The official announcement and award of the awards of the Three Classes of the Academy of Athens of Greece for 2022 took place on December 20, 2022, in a festive atmosphere as it was the first corresponding ceremony with the presence of the public after the pandemic. The highest spiritual foundation of Greece awarded the Eleni and Panos Psimenos Prize of the Second Class of letters and Fine Arts, which is the most important distinction for “published work, referring to modern Greek history or literature from 1669 until today”, with a cash prize of 1.500 euros, to the Modern Greek artist Ilya Hatzipanayiotis-Sangmeister for her book, “The” Untold ” History Of The Physician-Philosopher Eustathios. Science and modern ideas in southeastern Europe of the late Enlightenment” (University publications of Crete, Heraklion 2021).

The Rector of the University of Cyprus, Professor Tassos Christofides, after congratulating the professor for her award, praised her work and contribution. “Ilia Hatzipanayiotis-Sangmeister, with her unique and important academic, research and writing career, is worthy of being among the top scientists in the country. The award of the prize by the Academy of Athens is a practical recognition of its contribution to science and Society” , noted the Rector.
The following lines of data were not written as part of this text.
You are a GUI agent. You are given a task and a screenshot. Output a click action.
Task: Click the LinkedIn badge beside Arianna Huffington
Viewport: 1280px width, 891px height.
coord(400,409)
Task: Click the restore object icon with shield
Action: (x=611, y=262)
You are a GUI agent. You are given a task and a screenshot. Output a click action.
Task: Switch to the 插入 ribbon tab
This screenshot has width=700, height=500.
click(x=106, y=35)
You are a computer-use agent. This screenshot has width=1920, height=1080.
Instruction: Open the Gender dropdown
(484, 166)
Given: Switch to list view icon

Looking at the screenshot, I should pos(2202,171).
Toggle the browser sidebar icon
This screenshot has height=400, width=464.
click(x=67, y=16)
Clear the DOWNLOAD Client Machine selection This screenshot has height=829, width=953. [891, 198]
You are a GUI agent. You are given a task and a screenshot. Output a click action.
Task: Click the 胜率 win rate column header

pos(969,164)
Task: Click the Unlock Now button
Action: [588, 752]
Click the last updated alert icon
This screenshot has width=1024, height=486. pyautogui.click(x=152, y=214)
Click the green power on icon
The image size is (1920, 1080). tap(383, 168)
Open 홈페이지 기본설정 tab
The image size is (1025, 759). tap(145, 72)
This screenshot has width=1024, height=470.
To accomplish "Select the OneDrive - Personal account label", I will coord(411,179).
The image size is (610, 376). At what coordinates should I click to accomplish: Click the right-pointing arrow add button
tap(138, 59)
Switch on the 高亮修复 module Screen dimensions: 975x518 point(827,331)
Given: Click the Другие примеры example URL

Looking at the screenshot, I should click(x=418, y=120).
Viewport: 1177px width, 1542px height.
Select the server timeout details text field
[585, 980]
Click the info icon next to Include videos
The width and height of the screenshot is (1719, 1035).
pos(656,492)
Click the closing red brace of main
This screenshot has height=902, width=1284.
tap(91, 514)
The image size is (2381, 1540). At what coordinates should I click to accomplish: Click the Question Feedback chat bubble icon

Ilya Hatzipanayioti, graduate of the Department of Byzantine and Modern Greek Studies of the University of Athens and Doctor of the University of Vienna, has taught at the Universities of Bonn and Vienna, while since 2002 she has been a member of the Department of Byzantine and Modern Greek Studies of the University of Cyprus – since 2018 as a professor. He was a fellow of the Onassis Foundation and Dr. Günther Findel-Stiftung (Wolfenbüttel), and has served as a Visiting Research Fellow at Princeton University. Her award-winning work “the “ignorant” history of the physician-philosopher Eustathius” is her sixth book and studies the transfer of scientific (in particular medical) knowledge and radical political ideas to Southeastern Europe during the age of Enlightenment. Using portraiture as a tool (the biography of Doctor Efstathios Athanasios 1766-1831), the author reconsiders the processes and networks of knowledge and ideas transfer, and explores their dissemination in Greek society and literature. The study provides important conclusions on the history of Medicine, on the circulation of the foreign-language book in the Balkans, on the relations between medicine and literature and on the radical movements that culminated in the founding of the Filiki Eteria. Locating and utilizing a wide variety of sources (unpublished letters, student registers, friendship albums, diaries and newspapers), the author opens multiple doors for her reader (the expert scientist, but also everyone interested) to enter the Greek world of the late 18th and early 19th century. “The numerous fragments, from which the narrative of the life of The Forgotten Athanasius emerges compactly”, notes a book critic, “lead the reader beyond the usual thematic segmentation of research, to a complex approach to the phenomenon of the Modern Greek Enlightenment. […]

Scientific, student, Masonic, social, economic, cultural and revolutionary networks gradually unfold along with the steps of Athanasius ‘ life. The “Adelos” history invites us, finally, through the seeds of Athanasius, to think anew about the classic reading scheme of the Modern Greek Enlightenment, the “transfer” of ideas and, moreover, to critically review the theoretical approaches to medicine not only of the Greek, but also of the European Enlightenment”.